Dark Shadows

Year: 2012
Studio: Warner Bros
Director: Tim Burton
Writer: Seth Grahame-Smith
Cast: Johnny Depp, Michelle Pfeiffer, Eva Green, Chloë Grace Moretz, Helena Bonham Carter, Johnny Lee Miller, Jackie Earle Hayley, Bella Heathcote

It's official. There should be an internationally mandated law by the UN International Labor Orgaisation that Johnny Depp isn't allowed to work with Tim Burton for five years.

They make such a great creative team with their oddball styles it was a dream come true... for awhile. Edward Scissorhands was thrilling and fresh. What seems like a dozen collaborations later, Dark Shadows is just the latest in a long line of otherworldly characters in Burton-esque environments of twisted trees in scary forests, gargoyles and haunted mansions.

Depp is 18th century industrialist Barnabus Collins, whose family has established a fishing town on the US east coast and made him a fortune. But when a local witch (Green) who's in love with him casts a spell, his beloved fiance throws herself off a cliff and he's transformed into a vampire, locked underground in a coffin for two centuries.

Fast forward to 1972 and Collinsport is still a fishing town, but Angelique – the witch behind the curse – has taken over in the form of the lissome, take-no-prisoners CEO of Angel Bay Seafood.

When Barnabus is released from his tomb amidst a construction project he seeks out the dysfunctional descendants of his family promising family matriach (Pfeiffer) they'll restore the name to former glory.

There's a young boy searching for a father figure, the new governess who looks exactly like Barnabus' doomed fiance from centuries before, the live-in psychiatrist with the addictive personality (Bonham Carter, only feeling like she's there because she's in all her husband's films) and myriad other subplots and strands.

For awhile Dark Shadows does an okay job of keeping them all aloft, but it all falls in a heaps in the third act as they're rushed to completion, forgotten altogether or wrapped up stupidly in ideas that seem to have occurred to screenwriter Seth Graham Smith (Pride and Prejudice and Zombies) five minutes before filming. What starts out richly detailed ends up an unfocused mess.

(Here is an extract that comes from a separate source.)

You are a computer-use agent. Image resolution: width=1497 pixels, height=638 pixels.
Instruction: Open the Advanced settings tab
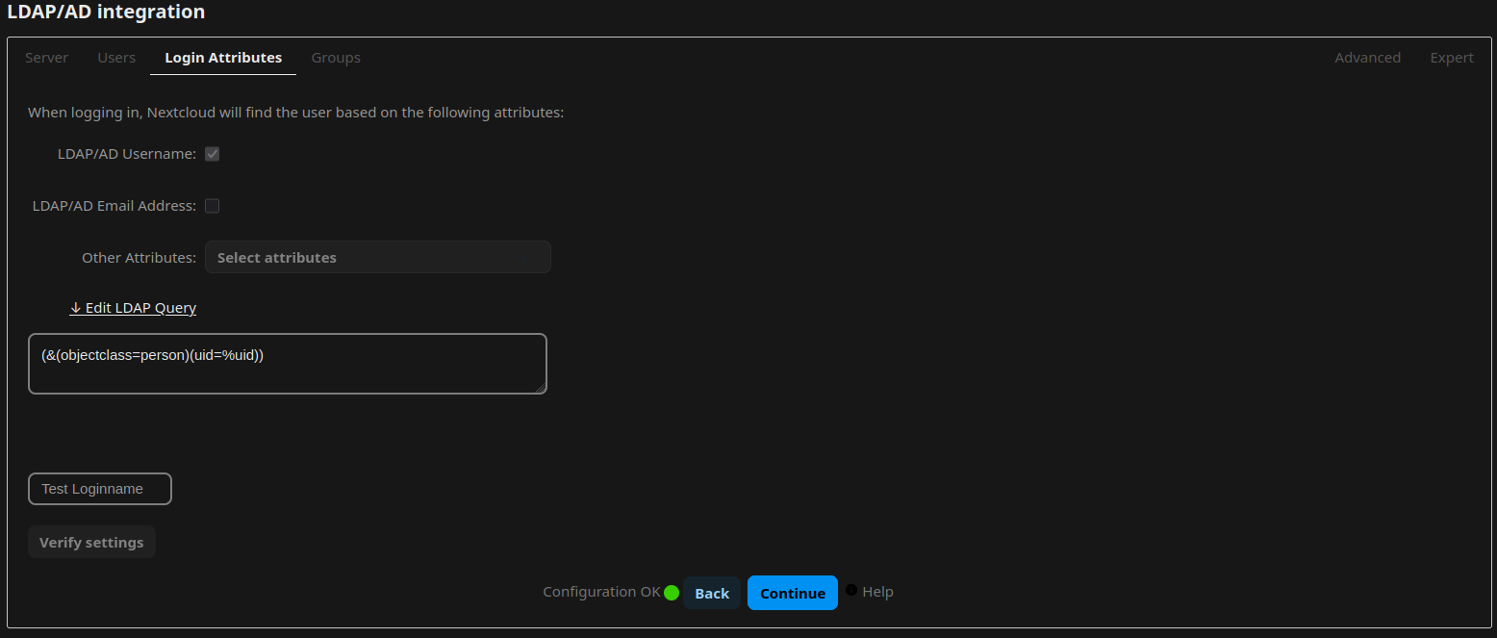pyautogui.click(x=1367, y=58)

The one thing that saves Dark Shadows from being an all-out travesty is the comedy. Fish out of water comedy is certainly nothing new, but Depp and his co-stars plumb the gags about an 18th century nobleman adapting to the early 70s to the full. Standouts are his reaction to Alice Cooper ('that is the ugliest woman I've ever seen') and the stoning gag, but none of them can save the plot from falling in a heap.